Exercise data
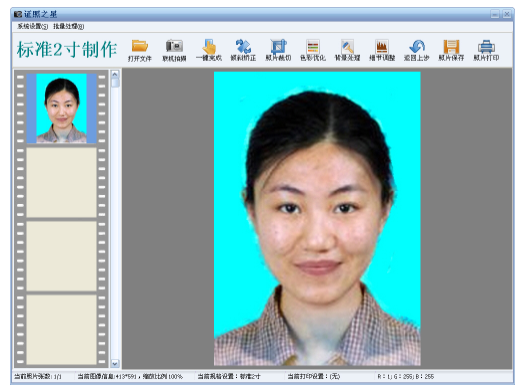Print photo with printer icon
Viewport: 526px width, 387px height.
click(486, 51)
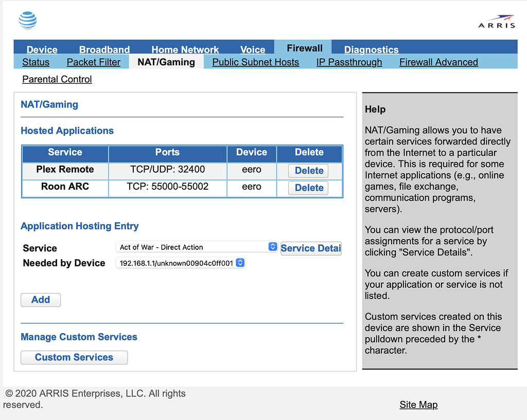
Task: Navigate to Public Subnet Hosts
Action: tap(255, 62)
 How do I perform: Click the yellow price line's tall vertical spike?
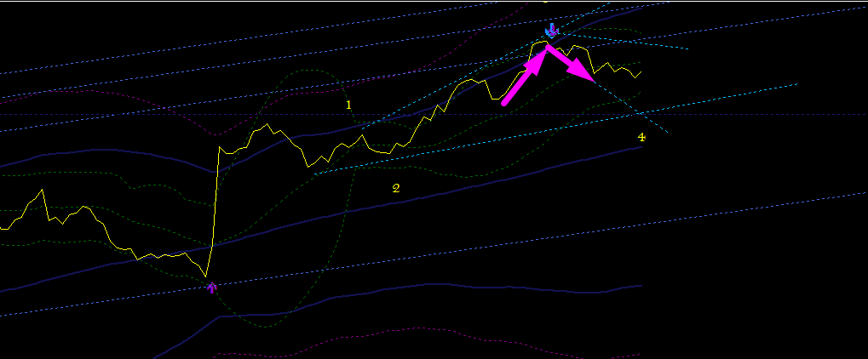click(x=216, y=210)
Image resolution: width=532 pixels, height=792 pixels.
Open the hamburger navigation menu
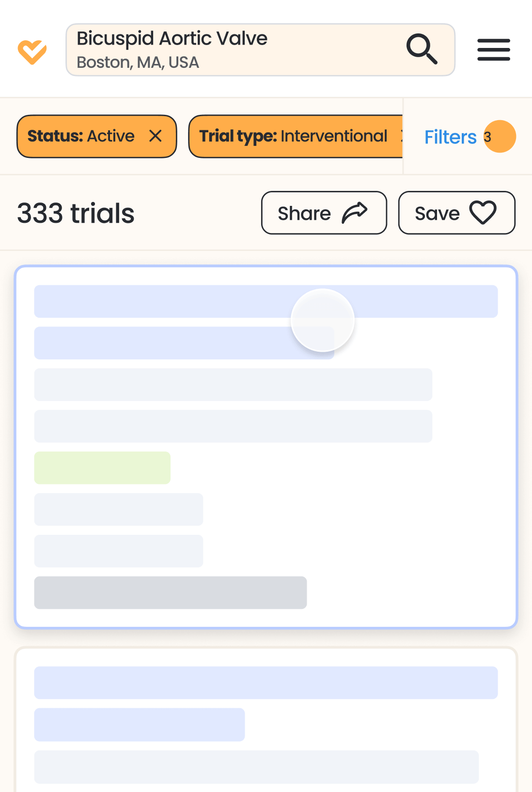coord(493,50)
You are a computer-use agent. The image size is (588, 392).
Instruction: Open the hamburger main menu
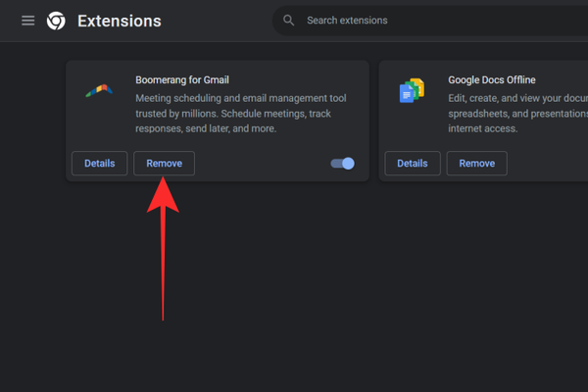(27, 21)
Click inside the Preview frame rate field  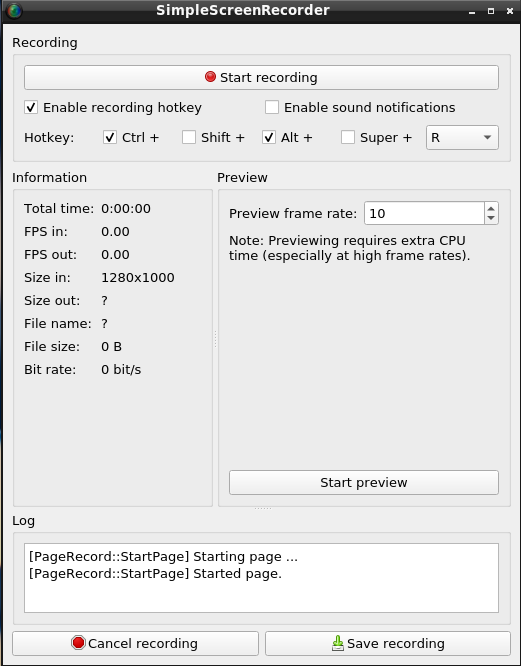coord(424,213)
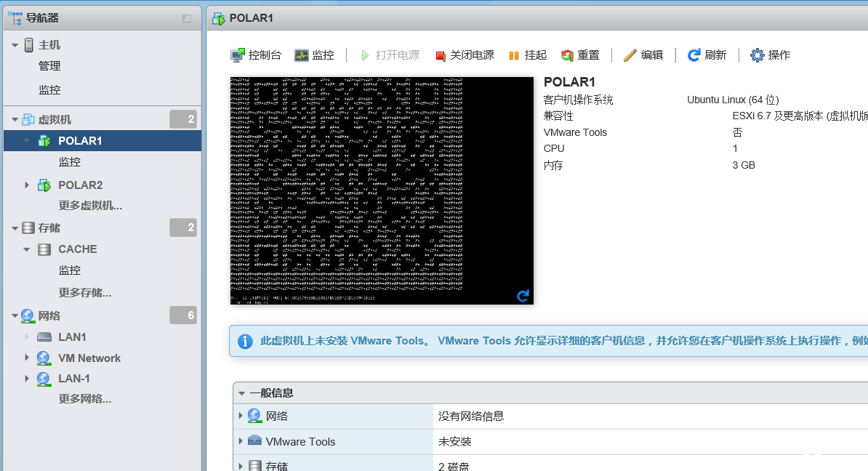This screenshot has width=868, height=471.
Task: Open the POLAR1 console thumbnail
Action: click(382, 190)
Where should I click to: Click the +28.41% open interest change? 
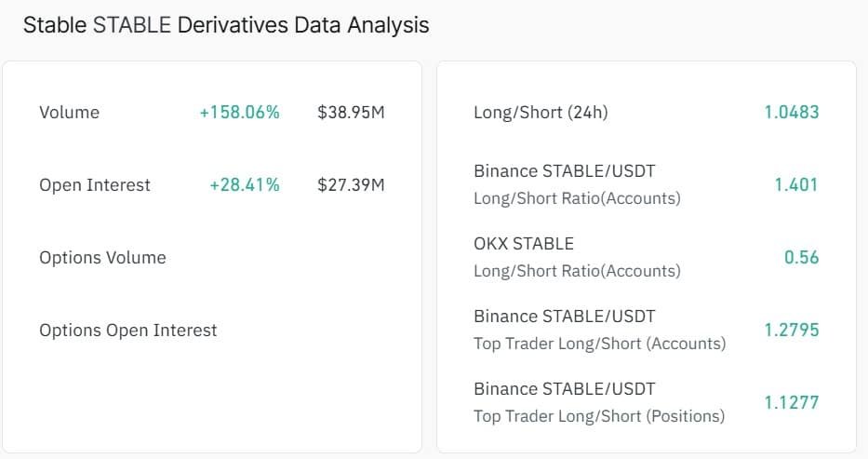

To do
Only the lines above from the one containing "How do I perform: Click" through the one containing "You are a computer-use" should be returned, verbatim and inclusive, with pictures excluded.

Exercise result
 How do I perform: Click the yellow price line's tall vertical spike?
click(x=216, y=210)
Image resolution: width=532 pixels, height=792 pixels.
Open the hamburger navigation menu
coord(493,50)
You are a computer-use agent. The image size is (588, 392).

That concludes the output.